§ **Task goal**: Reproduce verbatim the stretch of the records from their beginning through the line containing "coord(290,197)", both ends included. Provide that stretch alone.

§ **Data listing**:
===

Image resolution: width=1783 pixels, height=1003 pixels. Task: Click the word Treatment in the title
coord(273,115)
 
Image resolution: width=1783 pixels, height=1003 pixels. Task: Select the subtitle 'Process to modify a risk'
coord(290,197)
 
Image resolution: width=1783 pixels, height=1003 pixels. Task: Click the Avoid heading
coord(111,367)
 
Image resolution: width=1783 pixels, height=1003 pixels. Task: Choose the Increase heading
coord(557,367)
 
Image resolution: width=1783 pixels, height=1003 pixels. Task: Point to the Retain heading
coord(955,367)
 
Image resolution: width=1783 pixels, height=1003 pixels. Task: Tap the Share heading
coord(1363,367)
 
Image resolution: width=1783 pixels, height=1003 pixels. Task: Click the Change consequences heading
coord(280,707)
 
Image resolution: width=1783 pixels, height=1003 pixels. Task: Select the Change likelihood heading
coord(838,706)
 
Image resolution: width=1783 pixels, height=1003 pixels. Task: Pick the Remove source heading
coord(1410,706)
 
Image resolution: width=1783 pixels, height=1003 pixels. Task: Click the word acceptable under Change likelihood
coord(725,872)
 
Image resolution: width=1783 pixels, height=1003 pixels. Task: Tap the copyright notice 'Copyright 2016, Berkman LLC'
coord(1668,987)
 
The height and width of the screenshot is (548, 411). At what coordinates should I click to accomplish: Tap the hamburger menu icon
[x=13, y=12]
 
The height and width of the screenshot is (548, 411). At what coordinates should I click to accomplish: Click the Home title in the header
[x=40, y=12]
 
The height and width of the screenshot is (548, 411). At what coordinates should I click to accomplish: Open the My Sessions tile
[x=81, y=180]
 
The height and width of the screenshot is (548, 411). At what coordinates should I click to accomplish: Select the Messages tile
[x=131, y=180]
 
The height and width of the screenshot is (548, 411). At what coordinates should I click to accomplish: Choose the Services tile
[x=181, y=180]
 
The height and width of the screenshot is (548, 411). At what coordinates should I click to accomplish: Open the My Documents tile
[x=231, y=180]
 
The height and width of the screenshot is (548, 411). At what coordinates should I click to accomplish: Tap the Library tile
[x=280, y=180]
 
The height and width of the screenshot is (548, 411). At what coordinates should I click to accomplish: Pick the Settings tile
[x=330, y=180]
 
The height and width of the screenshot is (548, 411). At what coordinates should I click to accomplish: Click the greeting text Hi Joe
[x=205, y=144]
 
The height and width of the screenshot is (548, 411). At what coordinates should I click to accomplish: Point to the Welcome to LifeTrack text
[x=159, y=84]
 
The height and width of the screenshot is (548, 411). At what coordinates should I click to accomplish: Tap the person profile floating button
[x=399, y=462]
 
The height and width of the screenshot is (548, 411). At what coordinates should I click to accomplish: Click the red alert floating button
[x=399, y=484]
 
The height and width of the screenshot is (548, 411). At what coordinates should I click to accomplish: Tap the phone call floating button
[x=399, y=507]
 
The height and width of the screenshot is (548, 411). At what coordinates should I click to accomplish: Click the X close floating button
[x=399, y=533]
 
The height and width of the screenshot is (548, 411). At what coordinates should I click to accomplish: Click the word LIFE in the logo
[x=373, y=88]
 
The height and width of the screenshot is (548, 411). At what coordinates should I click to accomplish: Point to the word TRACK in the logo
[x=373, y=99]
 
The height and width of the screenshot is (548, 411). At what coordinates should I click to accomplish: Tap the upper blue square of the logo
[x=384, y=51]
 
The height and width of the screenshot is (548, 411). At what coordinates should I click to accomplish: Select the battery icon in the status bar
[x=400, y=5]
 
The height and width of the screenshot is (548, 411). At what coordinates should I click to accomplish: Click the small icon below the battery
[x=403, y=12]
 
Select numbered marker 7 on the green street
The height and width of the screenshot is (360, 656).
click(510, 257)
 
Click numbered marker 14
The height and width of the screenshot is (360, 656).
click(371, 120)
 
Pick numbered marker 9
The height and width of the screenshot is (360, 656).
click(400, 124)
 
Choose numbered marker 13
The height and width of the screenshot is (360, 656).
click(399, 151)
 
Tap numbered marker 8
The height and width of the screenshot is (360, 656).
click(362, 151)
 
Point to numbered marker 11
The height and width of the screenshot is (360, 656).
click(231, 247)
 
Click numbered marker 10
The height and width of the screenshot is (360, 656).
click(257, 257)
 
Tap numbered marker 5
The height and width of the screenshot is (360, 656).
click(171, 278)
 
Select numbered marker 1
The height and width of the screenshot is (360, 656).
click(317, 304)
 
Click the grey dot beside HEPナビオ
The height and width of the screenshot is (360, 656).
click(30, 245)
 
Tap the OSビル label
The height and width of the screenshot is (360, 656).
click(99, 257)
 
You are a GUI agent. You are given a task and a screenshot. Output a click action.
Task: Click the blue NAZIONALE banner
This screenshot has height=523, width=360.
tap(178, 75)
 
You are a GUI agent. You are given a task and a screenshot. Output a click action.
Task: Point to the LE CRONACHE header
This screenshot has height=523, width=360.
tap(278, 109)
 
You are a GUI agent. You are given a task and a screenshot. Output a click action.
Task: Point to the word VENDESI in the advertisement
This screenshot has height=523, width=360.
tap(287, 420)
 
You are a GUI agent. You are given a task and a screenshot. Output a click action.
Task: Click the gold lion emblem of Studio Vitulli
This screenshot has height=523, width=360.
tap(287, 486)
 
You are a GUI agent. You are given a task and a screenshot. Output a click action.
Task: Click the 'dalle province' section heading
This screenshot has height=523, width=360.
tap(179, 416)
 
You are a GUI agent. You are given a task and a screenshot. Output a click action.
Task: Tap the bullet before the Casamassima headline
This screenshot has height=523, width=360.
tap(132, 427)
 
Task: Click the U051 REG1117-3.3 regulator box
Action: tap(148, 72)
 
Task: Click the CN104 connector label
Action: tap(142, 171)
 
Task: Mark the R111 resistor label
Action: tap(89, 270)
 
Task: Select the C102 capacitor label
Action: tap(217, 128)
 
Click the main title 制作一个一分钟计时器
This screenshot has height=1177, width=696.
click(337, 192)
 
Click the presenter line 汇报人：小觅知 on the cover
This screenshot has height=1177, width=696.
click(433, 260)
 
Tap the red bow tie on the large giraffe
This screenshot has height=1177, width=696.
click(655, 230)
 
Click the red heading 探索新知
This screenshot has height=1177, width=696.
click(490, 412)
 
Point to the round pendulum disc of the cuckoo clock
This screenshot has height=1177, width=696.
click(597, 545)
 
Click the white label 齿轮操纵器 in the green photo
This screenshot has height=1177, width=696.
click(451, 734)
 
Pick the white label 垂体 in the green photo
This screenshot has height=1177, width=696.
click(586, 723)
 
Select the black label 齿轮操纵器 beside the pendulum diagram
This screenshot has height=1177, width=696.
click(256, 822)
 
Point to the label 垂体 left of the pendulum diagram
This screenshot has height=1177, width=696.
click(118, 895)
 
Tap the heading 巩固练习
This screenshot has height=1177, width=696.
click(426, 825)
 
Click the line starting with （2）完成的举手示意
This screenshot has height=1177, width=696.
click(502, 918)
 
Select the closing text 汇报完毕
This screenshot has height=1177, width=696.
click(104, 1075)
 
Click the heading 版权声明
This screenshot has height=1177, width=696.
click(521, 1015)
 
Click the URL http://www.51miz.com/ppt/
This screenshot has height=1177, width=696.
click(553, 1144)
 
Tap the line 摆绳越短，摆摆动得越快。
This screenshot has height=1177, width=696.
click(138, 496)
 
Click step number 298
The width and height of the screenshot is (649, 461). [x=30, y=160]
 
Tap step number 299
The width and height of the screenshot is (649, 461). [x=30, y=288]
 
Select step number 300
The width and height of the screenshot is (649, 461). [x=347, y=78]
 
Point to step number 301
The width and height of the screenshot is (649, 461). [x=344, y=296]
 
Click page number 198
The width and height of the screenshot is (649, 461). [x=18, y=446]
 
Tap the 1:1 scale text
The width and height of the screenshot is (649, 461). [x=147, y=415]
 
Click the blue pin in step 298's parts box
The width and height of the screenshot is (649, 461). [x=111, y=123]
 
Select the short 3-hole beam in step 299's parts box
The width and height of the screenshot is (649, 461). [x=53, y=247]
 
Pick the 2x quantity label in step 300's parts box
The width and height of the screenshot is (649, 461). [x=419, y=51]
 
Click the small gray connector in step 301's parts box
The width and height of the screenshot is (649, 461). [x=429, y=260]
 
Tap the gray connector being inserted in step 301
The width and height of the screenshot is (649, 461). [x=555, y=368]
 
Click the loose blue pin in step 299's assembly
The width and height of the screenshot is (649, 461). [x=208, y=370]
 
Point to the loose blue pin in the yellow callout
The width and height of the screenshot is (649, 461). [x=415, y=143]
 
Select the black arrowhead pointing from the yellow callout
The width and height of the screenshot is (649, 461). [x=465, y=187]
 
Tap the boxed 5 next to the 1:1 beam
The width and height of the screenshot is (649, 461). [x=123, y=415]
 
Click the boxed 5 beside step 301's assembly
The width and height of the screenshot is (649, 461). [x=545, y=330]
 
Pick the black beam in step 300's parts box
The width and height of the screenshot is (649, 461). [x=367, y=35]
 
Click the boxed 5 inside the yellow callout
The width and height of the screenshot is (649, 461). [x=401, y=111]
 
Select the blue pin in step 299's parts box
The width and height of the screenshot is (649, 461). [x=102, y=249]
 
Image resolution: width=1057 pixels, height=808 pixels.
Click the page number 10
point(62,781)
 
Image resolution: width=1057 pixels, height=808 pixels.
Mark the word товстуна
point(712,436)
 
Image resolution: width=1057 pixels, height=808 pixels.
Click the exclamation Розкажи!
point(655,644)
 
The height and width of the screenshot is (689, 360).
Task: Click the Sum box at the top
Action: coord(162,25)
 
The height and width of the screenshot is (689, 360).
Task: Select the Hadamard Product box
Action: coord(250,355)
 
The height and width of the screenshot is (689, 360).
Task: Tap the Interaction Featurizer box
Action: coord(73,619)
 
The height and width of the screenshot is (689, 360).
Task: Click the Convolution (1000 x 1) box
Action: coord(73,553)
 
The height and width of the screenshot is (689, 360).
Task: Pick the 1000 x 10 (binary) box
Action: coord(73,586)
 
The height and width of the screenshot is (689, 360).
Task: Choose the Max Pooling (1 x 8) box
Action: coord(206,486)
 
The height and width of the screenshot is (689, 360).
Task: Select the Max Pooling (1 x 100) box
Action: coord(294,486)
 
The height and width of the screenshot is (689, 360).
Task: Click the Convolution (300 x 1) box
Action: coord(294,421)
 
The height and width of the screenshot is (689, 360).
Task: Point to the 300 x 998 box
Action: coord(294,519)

===

§ **Output**:
Image resolution: width=1783 pixels, height=1003 pixels. Task: Click the word Treatment in the title
coord(273,115)
 
Image resolution: width=1783 pixels, height=1003 pixels. Task: Select the subtitle 'Process to modify a risk'
coord(290,197)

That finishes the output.